As the second largest oil producer in sub-Saharan Africa, with production levels most recently estimated at 1.22 million barrels per day (bpd), the Republic of Angola continues to make strides across the upstream segment of its hydrocarbon sector. However, more recently it is the southern African country’s downstream sector that has been gaining faster momentum, with many large-scale projects underway. By prioritizing these downstream mega-projects, the government of Angola aims to improve domestic capacity, reduce refined petroleum imports and begin to firmly establish the country as an energy secure and independent hydrocarbon market. The Angola Oil & Gas conference, organized by Energy Capital & Power and taking place from November 29 and 30 to December 1, investigates this very topic, with panel discussions centered on the need to expand Angola’s downstream sector.
Currently, 80% of the country’s refined petroleum products are imported, costing Angola $1.7 billion per annum to meet domestic demand. With this reality sharply in focus, the government is accelerating energy security and self-sufficiency ambitions, and with 8.2 billion barrels of its own oil reserves, there is a strong case for both the upgrade of current facilities and for the construction of new refineries countrywide.
Angola’s only operating refinery, the Luanda refinery, currently meets just 20% of domestic demand, producing approximately 60,000 bpd. However, the government aims to expand this capacity, with a $235 million project in the pipeline, which will take production to 72,000 bpd. According to H.E. Diamantino de Azevedo, Minister of Mineral Resources, Oil and Gas, this project alone will save the southern African country approximately $200 million in import costs. What’s more, the Ministry, through national oil company Sonangol, is developing three new refineries located in Cabinda, Soyo and Lobito. Two of the refineries, Cabinda and Soyo, are being developed by US-based Quanten Consortium Angola, with production estimated at 60,000 bpd and 100,000 bpd, respectively.
Additionally, a public tendering process for the third and largest refinery—the 200,000-bpd Lobito refinery— has already been launched as of October 2021. Overall, the Angolan government is targeting the production of 360,000 bpd locally, prioritizing meeting domestic demand while driving socioeconomic growth and industrialization.
Meanwhile, with Angola prioritizing the expansion of natural gas backed by over 13.5 trillion cubic feet (tcf) of reserves – the eighth largest in Africa – the government is also focused on improving the production, refining and distribution of gas products, particularly Liquefied Natural Gas (LNG).

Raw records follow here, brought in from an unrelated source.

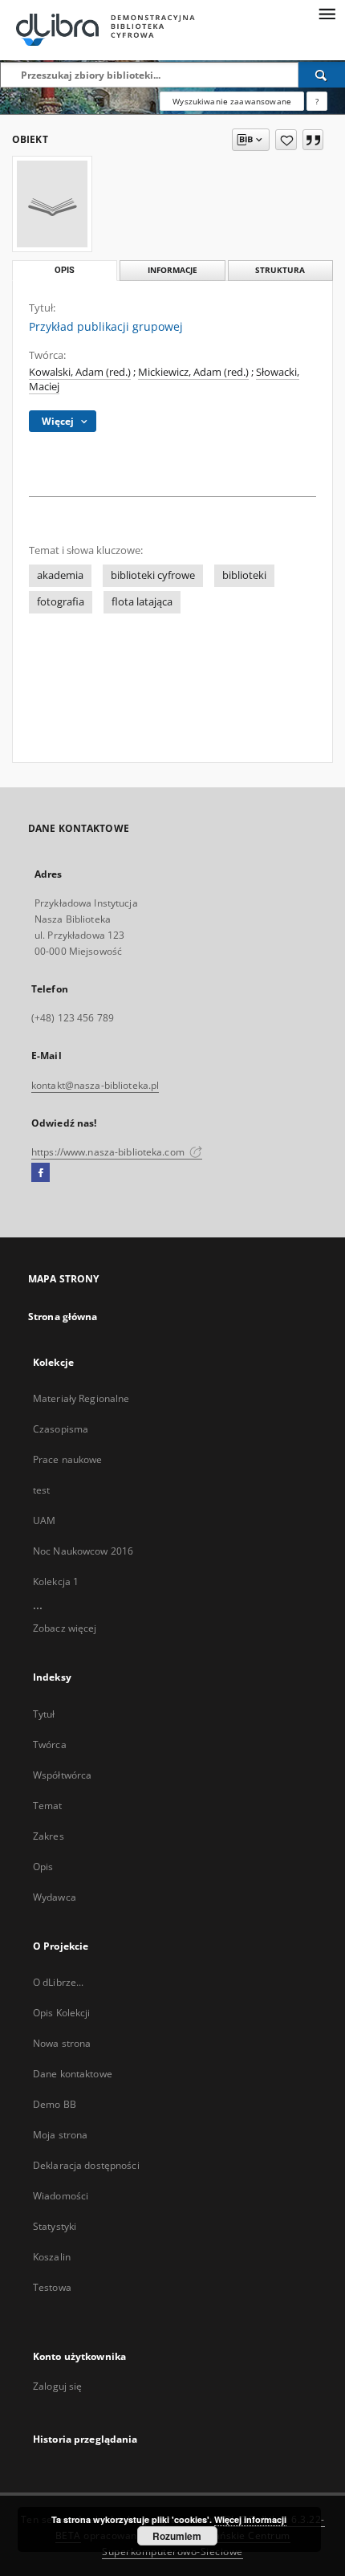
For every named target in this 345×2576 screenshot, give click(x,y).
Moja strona (60, 2135)
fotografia (60, 602)
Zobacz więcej (65, 1628)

Currently, the Angola LNG Plant is actively producing LNG, having been in operation since 2013. Jointly owned by the Cabinda Gulf Oil Company (Chevron) with a 36.4% stake; Sonangol with 22.8%; bp with 13.6%; Italy’s Eni with 13.6% and TotalEnergies with 13.6%, the project boasts a production capacity of 5.2 million tons per annum. Moreover, the plant comprises a single facility that is able to produce LNG, propane and butane, supplied by a network of pipelines from offshore fields. As gas-related exploration and production ramps up across the country, new projects are also expected to gain momentum in the next few years.
Finally, to strengthen Angola’s downstream infrastructure, particularly with regards to the efficient transportation of both oil and gas, the government is ensuring investments in associated infrastructure programs, such as pipelines. In this respect, the Angolan government signed a $5 billion deal with the government of Zambia in 2021, for the construction of an oil pipeline that will link the two southern African nations. The pipeline will enable Angola to supply Zambia with finished petroleum products, strengthening regional petroleum trade.
Meanwhile, aligned to the country’s 2018-2022 National Development Plan, the government has strategic intent to improve port infrastructure together with targets of strengthening oil and gas trade regionally and throughout the African continent. Accordingly, developments such as the proposed sixth international seaport, the Barra do Dande Port, located 50 km north of the capital city, are set to improve Angola’s downstream industry. The $1.5 billion deepwater port will comprise 29 storage tanks, terminals for both solid and liquid bulk materials, a container terminal, a multi-use terminal and petroleum support zone. What’s more, global supply chain company, DP World will be investing $190 million to transform the Port of Luanda into a regional maritime hub, thereby thoroughly scaling up Angola’s downstream capacity, while strengthening regional hydrocarbon trade.